(Editor's Note: Replaces earlier version)
(CNSNews.com) - The Public Relations Society of America Thursday called on the Federal Communications Commission to abandon its plan for increasing by tenfold the potential fines on broadcasters who violate obscenity and indecency guidelines.
In a letter to Federal Communications Commission (FCC) Chairman Michael Powell, the Public Relations Society of America (PRSA) suggested that instead of seeking congressional authority to increase the fines, the FCC should "clarify and strengthen its current guidelines" so "broadcasters and their employees know exactly what they can and cannot do."
The prospect of facing a huge fine for violating vague guidelines could pose too great a risk for small, independent broadcasters to continue operations, the PRSA stated.

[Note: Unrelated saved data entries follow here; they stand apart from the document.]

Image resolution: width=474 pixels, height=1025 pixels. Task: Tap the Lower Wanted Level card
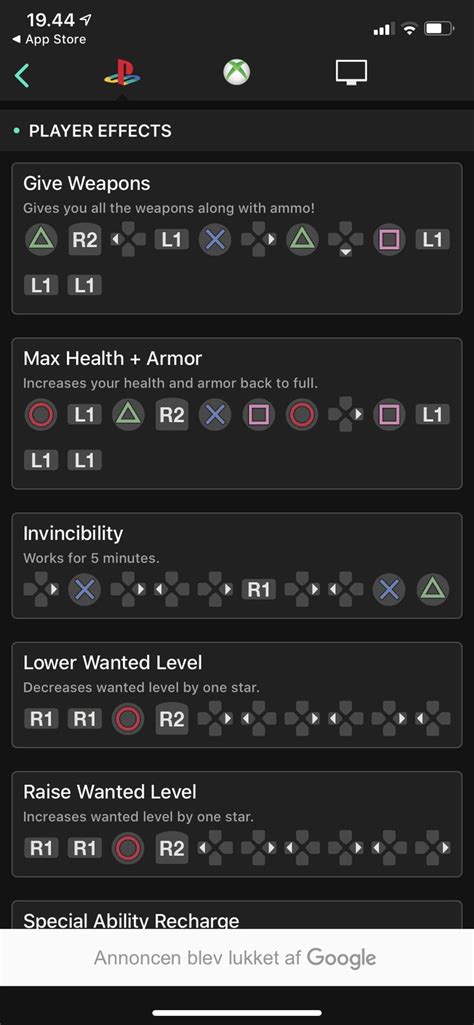[237, 695]
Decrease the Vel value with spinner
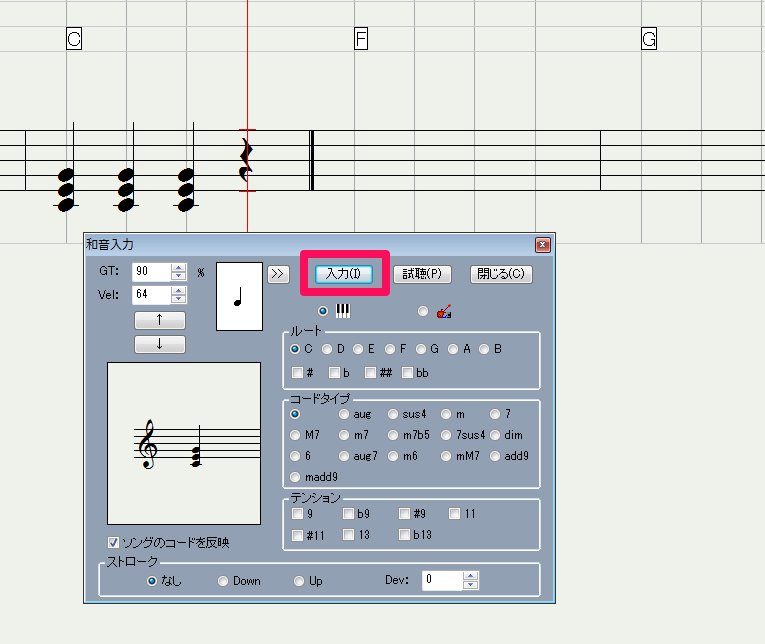This screenshot has width=765, height=644. coord(178,299)
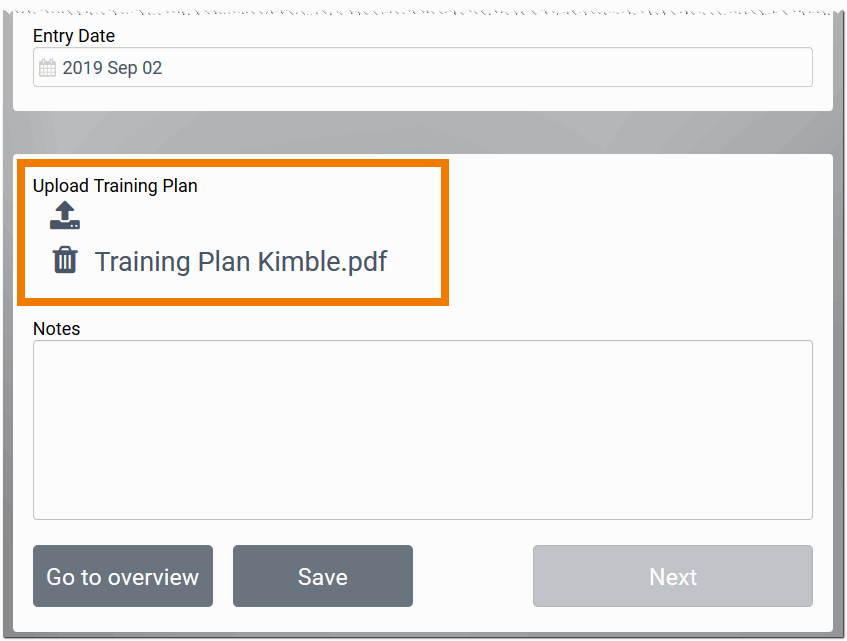Click the Upload Training Plan label
The width and height of the screenshot is (847, 641).
[x=114, y=186]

"The problem is that the FCC never has spelled out what's permissible and what's not permissible," said Reed Bolton Byrum, a former PSRA president. "'When in doubt, leave it out' cannot be an acceptable policy in a democracy that depends on free and open discussion," he said.
"And if we start losing small, independent broadcasters because they can't afford the risk of getting fined on some arbitrary application of a vague standard, all we'll have left are a few big media companies."
According to the FCC website, "It is a violation of federal law to broadcast obscene or indecent programming," and it says to be considered obscene, material must meet a three-prong test. It also defines broadcast indecency. (See definitions)
After Janet Jackson's breast-baring moment at the Super Bowl, the FCC requested authority to impose fines of $275,000 per incident on broadcasters, a tenfold increase from the current $27,500 penalty. But a House committee on Wednesday passed a measure calling for fines of up to $500,000 for each violation.
Under the proposed law, broadcasters would have their licenses revoked after a third offense, and the FCC would have to rule on a case within 180 days.
"For too long, the content on our nation's airwaves has been increasingly leaning towards objectionable content," said Rep. Fred Upton (R-Mich.), a lead author of the bill. He said he believes his bill "will protect young people from indecency and deter companies from pushing the envelope of appropriate broadcasting."
The full House could vote on the bill as early as next week, and a Senate panel plans to discuss its own version of the bill next week.
The Parents Television Council (PTC) has also lobbied for tougher punishment of broadcasters violating the FCC's obscenity and indecency standards.
The PTC has filed more than 100,000 indecency complaints with the FCC over the last year. Last October, the FCC Enforcement Bureau rejected the PTC's complaint dealing with the use of the "F" word on NBC's broadcast of the Golden Globe awards. The FCC ruled that NBC had broken no laws because the foul language was used only as an "adjective or expletive." The PTC appealed the decision to the full commission and called for congressional hearings into stricter enforcement.
In January, even before the Janet Jackson Super Bowl controversy, U.S. House hearings were scheduled, prompting praise from PTC President Brent Bozell. "Congressional leaders have finally heard our outrage and now have an opportunity to force the FCC to do its job," Bozell stated in a Jan. 12 release.